According to the official paper OpenPose: Realtime Multi-Person 2D Pose Estimation using Part Affinity Fields, $L$ and $S$ fields (body part maps, and part affinity fields) are estimated. These have the same size as the input image, and, according to the paper, these fields should be outputted at a given step in the forward pass (after a given number of $L$ stages, and $S$ stages), but, since before entering these stages the image is passed through the initial layers of the VGG-19 model, the spatial dimension is encoded and the features that finally enter the $L$ and $S$ stages have other dimensionality.
All the network is convolutional, there's no FC layer at all. The VGG-19 part is the only one that contains MaxPooling layers, hence affecting the spatial relations and size of the receptive fields.

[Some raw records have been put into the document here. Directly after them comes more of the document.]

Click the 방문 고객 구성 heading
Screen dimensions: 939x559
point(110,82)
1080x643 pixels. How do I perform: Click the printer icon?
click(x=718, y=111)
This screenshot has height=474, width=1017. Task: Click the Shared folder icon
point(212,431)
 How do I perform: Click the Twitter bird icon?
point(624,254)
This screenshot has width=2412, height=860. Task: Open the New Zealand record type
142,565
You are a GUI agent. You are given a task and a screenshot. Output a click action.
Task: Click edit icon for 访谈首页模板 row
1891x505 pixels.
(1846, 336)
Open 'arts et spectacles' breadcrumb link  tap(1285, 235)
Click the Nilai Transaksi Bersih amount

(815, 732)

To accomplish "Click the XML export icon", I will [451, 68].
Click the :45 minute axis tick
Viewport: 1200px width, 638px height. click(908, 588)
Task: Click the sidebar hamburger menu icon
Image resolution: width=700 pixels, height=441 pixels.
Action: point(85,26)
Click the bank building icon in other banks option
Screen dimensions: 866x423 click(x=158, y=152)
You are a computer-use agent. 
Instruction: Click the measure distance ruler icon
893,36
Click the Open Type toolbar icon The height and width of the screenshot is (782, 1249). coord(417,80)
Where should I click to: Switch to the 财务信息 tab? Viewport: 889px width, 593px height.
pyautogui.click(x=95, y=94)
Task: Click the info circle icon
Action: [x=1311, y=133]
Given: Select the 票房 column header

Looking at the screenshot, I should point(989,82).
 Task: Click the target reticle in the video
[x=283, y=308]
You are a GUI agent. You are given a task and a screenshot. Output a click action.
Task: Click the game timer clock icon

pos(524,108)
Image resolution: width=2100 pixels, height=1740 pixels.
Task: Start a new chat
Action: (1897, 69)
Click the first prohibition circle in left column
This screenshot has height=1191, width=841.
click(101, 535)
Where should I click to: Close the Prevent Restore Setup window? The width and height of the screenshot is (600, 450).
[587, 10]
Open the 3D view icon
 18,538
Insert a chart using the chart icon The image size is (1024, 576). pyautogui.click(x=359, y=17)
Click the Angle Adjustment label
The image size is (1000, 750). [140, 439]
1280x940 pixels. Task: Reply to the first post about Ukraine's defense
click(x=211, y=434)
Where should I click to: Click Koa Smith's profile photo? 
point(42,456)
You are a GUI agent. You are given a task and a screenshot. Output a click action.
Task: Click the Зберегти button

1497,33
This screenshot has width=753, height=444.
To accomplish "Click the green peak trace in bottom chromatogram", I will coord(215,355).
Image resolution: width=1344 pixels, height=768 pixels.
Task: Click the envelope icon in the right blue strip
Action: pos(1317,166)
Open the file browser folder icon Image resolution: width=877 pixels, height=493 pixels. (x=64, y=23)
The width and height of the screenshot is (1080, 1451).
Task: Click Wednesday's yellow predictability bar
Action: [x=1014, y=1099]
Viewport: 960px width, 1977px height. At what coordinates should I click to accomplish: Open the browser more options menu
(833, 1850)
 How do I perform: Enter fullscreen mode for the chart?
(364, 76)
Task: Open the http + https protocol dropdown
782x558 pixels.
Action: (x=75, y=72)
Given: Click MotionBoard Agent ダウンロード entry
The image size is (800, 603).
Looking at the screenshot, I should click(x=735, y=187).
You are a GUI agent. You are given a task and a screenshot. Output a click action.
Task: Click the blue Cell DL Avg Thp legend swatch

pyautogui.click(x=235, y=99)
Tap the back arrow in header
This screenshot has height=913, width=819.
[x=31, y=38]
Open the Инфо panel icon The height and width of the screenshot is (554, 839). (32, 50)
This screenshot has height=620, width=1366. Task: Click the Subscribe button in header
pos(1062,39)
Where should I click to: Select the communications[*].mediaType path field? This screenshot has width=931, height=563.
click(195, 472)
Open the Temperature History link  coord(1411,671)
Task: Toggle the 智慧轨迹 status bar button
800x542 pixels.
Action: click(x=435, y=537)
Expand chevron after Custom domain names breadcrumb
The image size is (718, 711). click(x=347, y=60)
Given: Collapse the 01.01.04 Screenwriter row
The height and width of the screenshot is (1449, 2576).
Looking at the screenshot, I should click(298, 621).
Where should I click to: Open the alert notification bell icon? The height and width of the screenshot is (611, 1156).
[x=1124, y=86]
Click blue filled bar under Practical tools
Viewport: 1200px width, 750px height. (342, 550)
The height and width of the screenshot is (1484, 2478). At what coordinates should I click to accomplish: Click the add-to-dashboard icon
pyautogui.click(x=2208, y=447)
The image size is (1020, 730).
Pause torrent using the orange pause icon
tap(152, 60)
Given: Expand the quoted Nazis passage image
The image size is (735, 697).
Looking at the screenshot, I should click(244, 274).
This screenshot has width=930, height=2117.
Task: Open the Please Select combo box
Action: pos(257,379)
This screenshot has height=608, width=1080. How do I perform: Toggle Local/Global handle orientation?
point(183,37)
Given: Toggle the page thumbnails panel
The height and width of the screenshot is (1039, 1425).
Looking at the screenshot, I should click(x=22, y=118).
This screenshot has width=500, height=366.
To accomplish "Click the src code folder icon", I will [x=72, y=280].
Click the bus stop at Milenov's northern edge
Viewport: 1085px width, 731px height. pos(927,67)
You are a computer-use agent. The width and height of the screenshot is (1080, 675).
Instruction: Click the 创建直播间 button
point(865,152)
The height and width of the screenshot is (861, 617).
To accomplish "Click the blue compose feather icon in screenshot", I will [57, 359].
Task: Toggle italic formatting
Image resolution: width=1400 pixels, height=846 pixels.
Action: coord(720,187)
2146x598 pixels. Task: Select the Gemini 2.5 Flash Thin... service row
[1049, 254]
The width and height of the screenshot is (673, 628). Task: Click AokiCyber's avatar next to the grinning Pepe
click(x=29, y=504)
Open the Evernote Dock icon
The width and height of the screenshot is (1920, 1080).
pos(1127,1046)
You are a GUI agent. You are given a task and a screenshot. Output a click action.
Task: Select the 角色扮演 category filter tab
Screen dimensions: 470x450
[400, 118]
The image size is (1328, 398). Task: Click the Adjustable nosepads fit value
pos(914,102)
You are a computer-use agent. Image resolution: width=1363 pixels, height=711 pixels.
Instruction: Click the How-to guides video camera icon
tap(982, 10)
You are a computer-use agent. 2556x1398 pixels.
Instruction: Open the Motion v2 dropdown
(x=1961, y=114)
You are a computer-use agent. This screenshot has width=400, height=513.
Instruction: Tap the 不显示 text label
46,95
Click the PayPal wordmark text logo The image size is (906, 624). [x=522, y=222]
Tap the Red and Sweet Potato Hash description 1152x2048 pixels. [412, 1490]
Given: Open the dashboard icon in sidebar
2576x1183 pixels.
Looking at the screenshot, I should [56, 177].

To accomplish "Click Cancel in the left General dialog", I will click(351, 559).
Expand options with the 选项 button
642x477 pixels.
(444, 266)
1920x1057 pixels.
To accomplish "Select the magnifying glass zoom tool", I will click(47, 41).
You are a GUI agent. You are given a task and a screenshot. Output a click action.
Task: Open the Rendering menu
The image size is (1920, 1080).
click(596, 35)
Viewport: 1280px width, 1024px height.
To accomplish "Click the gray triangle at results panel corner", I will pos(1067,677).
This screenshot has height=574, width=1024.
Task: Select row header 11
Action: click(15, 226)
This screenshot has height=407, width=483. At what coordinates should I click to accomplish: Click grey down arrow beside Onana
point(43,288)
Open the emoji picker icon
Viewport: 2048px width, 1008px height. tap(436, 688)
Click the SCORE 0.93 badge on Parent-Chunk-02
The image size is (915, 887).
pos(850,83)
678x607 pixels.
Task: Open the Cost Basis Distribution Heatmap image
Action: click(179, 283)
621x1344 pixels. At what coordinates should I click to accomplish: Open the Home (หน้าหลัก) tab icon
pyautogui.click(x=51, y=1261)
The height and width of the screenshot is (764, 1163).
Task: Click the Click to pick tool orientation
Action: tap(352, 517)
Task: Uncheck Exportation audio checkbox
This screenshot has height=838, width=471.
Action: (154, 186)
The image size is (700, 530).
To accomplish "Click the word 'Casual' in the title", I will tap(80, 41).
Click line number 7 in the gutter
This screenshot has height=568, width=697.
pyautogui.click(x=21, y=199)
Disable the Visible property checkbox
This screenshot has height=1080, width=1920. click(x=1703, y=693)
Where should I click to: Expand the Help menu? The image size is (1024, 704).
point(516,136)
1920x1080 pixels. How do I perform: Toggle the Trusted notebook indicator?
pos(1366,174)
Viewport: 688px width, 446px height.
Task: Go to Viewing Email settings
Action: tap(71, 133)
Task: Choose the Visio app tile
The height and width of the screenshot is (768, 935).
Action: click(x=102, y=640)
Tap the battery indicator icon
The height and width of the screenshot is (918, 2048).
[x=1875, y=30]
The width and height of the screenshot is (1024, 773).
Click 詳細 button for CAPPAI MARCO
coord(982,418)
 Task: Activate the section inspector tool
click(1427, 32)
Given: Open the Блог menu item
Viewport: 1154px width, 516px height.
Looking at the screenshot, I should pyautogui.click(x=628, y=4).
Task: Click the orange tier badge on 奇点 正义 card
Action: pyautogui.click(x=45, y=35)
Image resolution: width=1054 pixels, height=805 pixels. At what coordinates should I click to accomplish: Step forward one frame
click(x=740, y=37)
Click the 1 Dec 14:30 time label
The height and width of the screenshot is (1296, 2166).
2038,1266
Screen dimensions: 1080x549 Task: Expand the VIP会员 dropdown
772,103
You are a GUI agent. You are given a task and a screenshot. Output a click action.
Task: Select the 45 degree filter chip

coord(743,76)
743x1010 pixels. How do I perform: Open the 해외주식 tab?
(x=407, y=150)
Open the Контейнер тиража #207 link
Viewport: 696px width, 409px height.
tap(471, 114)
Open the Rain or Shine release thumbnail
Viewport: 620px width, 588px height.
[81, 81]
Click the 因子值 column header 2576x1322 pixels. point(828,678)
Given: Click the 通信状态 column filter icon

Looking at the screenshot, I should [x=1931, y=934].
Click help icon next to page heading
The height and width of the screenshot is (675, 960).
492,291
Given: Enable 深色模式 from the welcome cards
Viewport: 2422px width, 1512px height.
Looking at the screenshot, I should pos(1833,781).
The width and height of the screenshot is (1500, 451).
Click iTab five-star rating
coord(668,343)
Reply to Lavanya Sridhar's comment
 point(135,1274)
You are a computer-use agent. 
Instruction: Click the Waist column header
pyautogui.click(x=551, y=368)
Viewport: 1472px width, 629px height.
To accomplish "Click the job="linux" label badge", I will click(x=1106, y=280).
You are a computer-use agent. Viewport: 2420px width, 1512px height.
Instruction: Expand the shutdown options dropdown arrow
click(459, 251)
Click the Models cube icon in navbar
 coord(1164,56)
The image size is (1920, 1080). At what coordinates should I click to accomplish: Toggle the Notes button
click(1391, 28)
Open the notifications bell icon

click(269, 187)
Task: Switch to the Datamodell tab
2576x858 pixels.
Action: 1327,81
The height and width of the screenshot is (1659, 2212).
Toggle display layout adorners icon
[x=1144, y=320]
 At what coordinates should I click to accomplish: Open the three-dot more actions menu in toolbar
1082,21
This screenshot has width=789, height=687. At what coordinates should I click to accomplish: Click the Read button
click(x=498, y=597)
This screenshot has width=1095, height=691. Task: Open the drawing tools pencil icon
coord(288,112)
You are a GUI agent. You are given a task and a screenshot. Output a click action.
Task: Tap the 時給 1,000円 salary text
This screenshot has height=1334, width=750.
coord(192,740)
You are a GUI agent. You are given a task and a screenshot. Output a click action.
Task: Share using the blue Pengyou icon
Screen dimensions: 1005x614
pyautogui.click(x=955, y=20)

My point is, after stage execution, I get tensors of shape [batch_size, filter_number, 28, 28]. The issue is that the paper is not stating how to decode this information into the $L$ and $S$ maps of size $224 \times 224$.
Following a traditional approach and decoding the final tensors with a linear net from, let's say, $15000 \rightarrow (224 * 224 * \text{ number of body parts }) + (224 * 224 * \text{ number of limbs } * 2)$~A very huge number!, is out of question for any domestic computer, I presume I should have the least 128GbRAM installed, and is not the case.
Another solution is to remove the max-pooling layers from the VGG-19 part, but then although the map size is preserved to $224$, instead of $28$, the huge amount of computations and values that need to be stored also lead to memory errors.
So, the problem is, how can I get to a final output of $224 \times 224$ without FC layers, from a tensor of shape [batch_size, bodyparts, 28, 28]?
Not an easy answer. I will check a TensorFlow implementation I have seen around to see how the problem was solved.
Any parallel ideas are greatly welcome.